With Vietnam there is no doubt that its intervention far exceeded the two percent of GDP threshold. Vietnam’s reserves soared over the course of 2019—rising by over $18 billion through November (roughly 7 percent of GDP) , with purchases of $20 billion if the central bank’s December intervention is included. Vietnam’s bilateral surplus with the U.S. is now huge—so it easily crosses that threshold.

Vietnam FX Reserves (USD BIllions)

In the middle of 2019, Vietnam’s current account surplus dipped under 2 percent of GDP, which is one reason why it wasn’t covered in the Treasury’s foreign currency report. But over the second half of 2019 it looks like Vietnam’s surplus rose back over 3 percent of GDP. There isn’t current account data for q4 yet, so this is based in part on the trade data.
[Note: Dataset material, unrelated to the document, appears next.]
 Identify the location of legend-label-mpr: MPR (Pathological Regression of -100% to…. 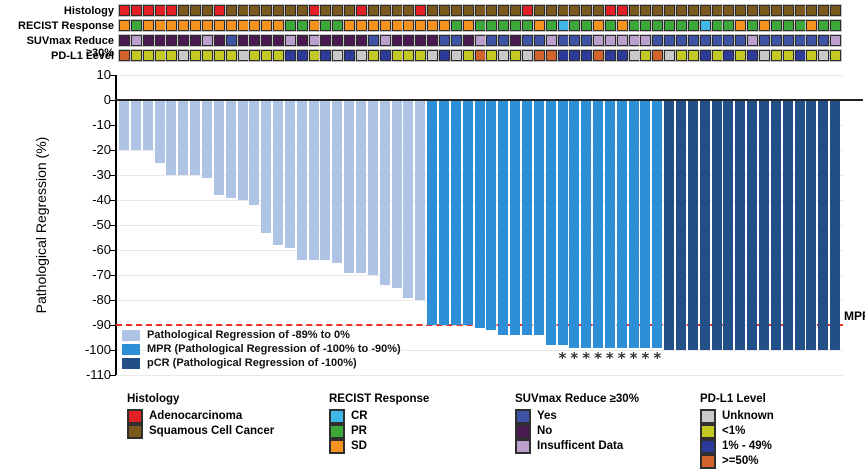
(274, 349).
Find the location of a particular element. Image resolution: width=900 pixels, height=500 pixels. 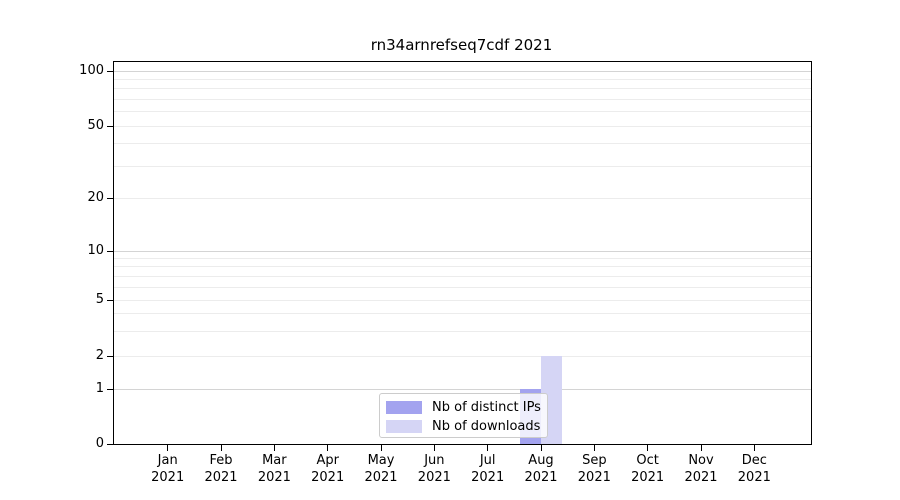

legend-entry: Nb of distinct IPs is located at coordinates (464, 408).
Yet at a time when some flexibility is called for, the Treasury has two options:

1) It could argue, as it did in the fall, that Vietnam’s reserves are relatively modest (something the IMF noted in the summer of 2019)—and thus let Vietnam off in 2019 on the grounds that it still needs more reserves. In normal times, I might quibble with this—Vietnam’s reserves now aren’t objectively small relative to the size of its economy, I am not a fan of the IMF’s reserve metric and the IMF’s assessment is at this stage stale given the size of Vietnam's purchases late last year.  But these aren’t normal times.

Or

2) the Treasury also could exercise the “not in the interest of the U.S. clause” to avoid a formal designation even if it concludes that Vietnam otherwise meets all three criteria.

Bottom line:  I have long argued that the United States needs to take currency manipulation (and other domestic policies that lead to large current account surpluses) by countries other than China more seriously. But Taiwan made a good faith effort to avoid a designation—and it should be rewarded. The other two cases aren’t at all clean cases. And this is clearly a time for comity and cooperation not currency wars.